# Projective linear group

The projective linear group of a vector space V over a field F is the quotient group

PGL(V) = GL(V)/Z(V)

where GL(V) is the general linear group on V and Z(V) is the group of all nonzero scalar transformations of V.

The projective special linear group is defined analogously:

PSL(V) = SL(V)/SZ(V)

where SZ(V) is the group of scalar transformations with unit determinant.

Note that the groups Z(V) and SZ(V) are the centers of GL(V) and SL(V) respectively. If V is an n-dimensional vector space over a field F the alternate notations PGL(n, F) and PSL(n, F) are also used.

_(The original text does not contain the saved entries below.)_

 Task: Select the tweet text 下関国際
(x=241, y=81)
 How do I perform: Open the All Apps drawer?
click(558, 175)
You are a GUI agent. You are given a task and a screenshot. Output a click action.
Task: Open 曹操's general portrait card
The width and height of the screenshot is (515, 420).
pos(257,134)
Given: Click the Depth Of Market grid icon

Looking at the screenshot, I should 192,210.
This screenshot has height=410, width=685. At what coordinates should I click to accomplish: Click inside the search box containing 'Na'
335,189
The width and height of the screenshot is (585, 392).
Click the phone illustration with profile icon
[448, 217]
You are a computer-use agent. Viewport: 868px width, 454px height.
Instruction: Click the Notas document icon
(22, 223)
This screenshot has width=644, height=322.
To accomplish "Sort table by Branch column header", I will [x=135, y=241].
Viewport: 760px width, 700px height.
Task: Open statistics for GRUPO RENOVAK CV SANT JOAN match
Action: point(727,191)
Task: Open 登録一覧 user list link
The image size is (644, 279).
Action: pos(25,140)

The name comes from projective geometry, where the projective group acting on homogeneous coordinates (x0:x1: … :xn) is the underlying group of the geometry (N.B. this is therefore PGL(n+1, F) for projective space of dimension n). Stated differently, the natural action of GL(V) on V descends to an action of PGL(V) on the projective space P(V).

The projective linear groups therefore generalise the case PGL(2) of Möbius transformations (sometimes called the Möbius group), which acts on the projective line.

The projective special linear groups PSL(n,Fq) for a finite field Fq are often written as PSL(n,q) or Ln(q). They are finite simple groups whenever n is at least 2, except for L2(2) (which is isomorphic to the symmetric group on 3 letters) and L2(3) (which is isomorphic to the alternating group on 4 letters).